## Quesiti e compiti
A - Risponda alle seguenti domande basandosi sull'articolo sulla visita di Benedetto XVI.
(i) Quale quotidiano libanese ha scritto che l'autorità morale del Papa non ha un'influenza né un pubblico nell'Oriente arabo?
(ii) Di quale natura erano gli obiettivi del viaggio nei confronti delle altre confessioni cristiane?
(iii) Di quali diritti dei palestinesi il Papa ha parlato agli israeliani?
B - Prosegua l'articolo sulla visita di Benedetto XVI a partire dall'ultima frase riportata.

## Brano estratto
****************

Estremisti di tutti i fronti hanno trovato difetti alla visita di Benedetto XVI, il che dimostra che le sue parole di dialogo e tolleranza hanno colpito nel segno. Sull’aereo che lo ha riportato a Roma: per la pace sono più visibili le difficoltà, ma nulla è così visibile come il desiderio di pace.

Roma (AsiaNews)

As Safir, un quotidiano libanese filosiriano – quindi vicino agli estremisti di HezBollah e Hamas – ha scritto che l’autorità morale del Papa “non ha un'influenza né un pubblico nell'Oriente arabo, tali da lasciare tracce capaci di incidere sul cambiamento”; un esponente di Hamas lo ha accusato di non aver detto cose che invece ha detto; un imam di Nazaret, che voleva costruire una moschea addosso alla basilica della Natività, l’ha definito “non gradito”; gli israeliani più vicini all’opposizione e alla destra ultraortodossa lo hanno attaccato, persino “dimenticando” affermazioni fatte lo stesso giorno.
E parte della stampa occidentale ha fatto coro.
Se gli estremisti o chi comunque deve criticarlo per principio lo hanno attaccato, vuol dire che Benedetto XVI qualche risultato lo ha ottenuto: non ci si scaglia contro chi è irrilevante.
Il viaggio del Papa, come egli stesso aveva detto, aveva numerosi obiettivi: pastorali verso i cattolici di questa terra, ecumenici verso le altre confessioni cristiane, interreligiosi con ebrei e musulmani, politici per contribuire alla ripresa del processo di pace in Medio Oriente. E, al di là dei giudizi, è un fatto che Benedetto XVI ha affrontato tutte le questioni dicendo tutto quello che sull’argomento voleva dire, gradito o meno che fosse agli interlocutori. Così agli israeliani ha parlato dei diritti dei palestinesi a un loro Stato e alla libertà di spostamento e di religione, ai palestinesi del diritto degli israeliani a vivere sicuri e del rifiuto da opporre al terrorismo.

****************

## Materiale fornito
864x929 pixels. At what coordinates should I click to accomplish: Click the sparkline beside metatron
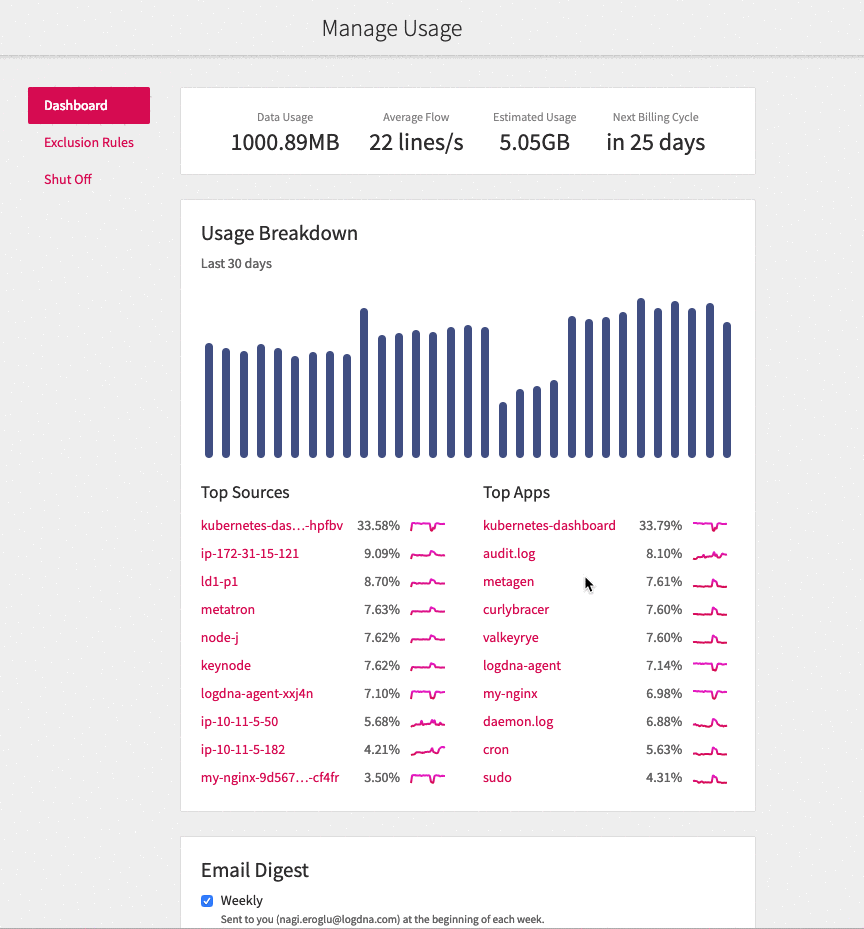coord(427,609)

****************

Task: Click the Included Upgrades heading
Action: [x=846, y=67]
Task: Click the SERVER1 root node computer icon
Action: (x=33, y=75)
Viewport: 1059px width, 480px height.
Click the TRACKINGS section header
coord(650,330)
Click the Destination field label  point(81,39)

****************

## Soluzioni dell'esercizio
A -
(i) As Safir.
(ii) Ecumenica.
(iii) Del diritto a un loro Stato e alla libertà di spostamento e di religione.

B -
La pace, innanzi tutto, “Proprio perché non siamo un potere politico – aveva sostenuto all’inizio del viaggio, sull’aereo – possiamo aiutare a capire e vedere i criteri, ciò che serve veramente per la pace”.
“Sono più visibili le difficoltà – ha detto Benedetto XVI ai giornalisti durante il volo che lo ha riportato a Roma - e le dobbiamo vedere e chiarire, ma nulla è cosi visibile come il desiderio comune di pace”.
Di pace ha parlato con tutti. fin dall’arrivo in Israele, quando ha chiesto una soluzione “giusta e duratura” che permetta “ai due popoli” di “vivere in pace in una patria che sia la loro”, concetto precisato a Betlemme, nei territori dell’Anp, nell’affermazione del diritto dei palestinesi ad una “sovrana patria”, “sicura e in pace con i suoi vicini, entro confini internazionalmente riconosciuti”, accompagnata da un “supplicare” tutti i popoli della regione, in guerra da 60 anni “ad accantonare qualsiasi rancore e contrasto”.
Lo ha ribadito alla partenza quando ha sostenuto “il diritto” di Israele ad esistere, a vivere in pace e sicurezza, entro confini internazionalmente riconosciuti”, ma anche del “diritto” dei palestinesi “a una patria sovrana e indipendente, per vivere dignitosamente e muoversi liberamente”.
L’affermazione sul diritto dei palestinesi ad avere un loro Stato indipendente, ha creato nei Paesi arabi un’ondata di simpatia per il Papa.
Ma anche questo ha un risvolto politico: Benedetto XVI l’ha detto incontrando Mahmoud Abbas, l’odiato – da Hamas e compagni – presidente dell’Anp. La reazione è stata mandata dal Libano, con un’accusa particolarmente odiosa per i musulmani: “non è andato oltre il proselitismo cattolico su pace, dialogo e riconciliazione”
Il “basta spargimento di sangue, basta conflitti, basta terrorismo, basta guerra” dell’ultimo giorno ha avuto in precedenza affermazioni sulla necessità, ha detto agli israeliani, di “creare un clima di fiducia”, mentre ai palestinesi ha ricordato che “non importa quanto intrattabile e profondamente radicato possa apparire un conflitto, ci sono sempre dei motivi per sperare che esso possa essere risolto, che gli sforzi pazienti e perseveranti di quelli che operano per la pace e la riconciliazione, alla fine portino frutto”. Ai cristiani ha chiesto di saper essere “ponte”.
A più riprese, in questi giorni, Benedetto XVI ha cercato di dare coraggio ai cattolici di questa regione, in forte calo per le difficoltà economiche e più ancora per la pressione sociale di israeliani e musulmani.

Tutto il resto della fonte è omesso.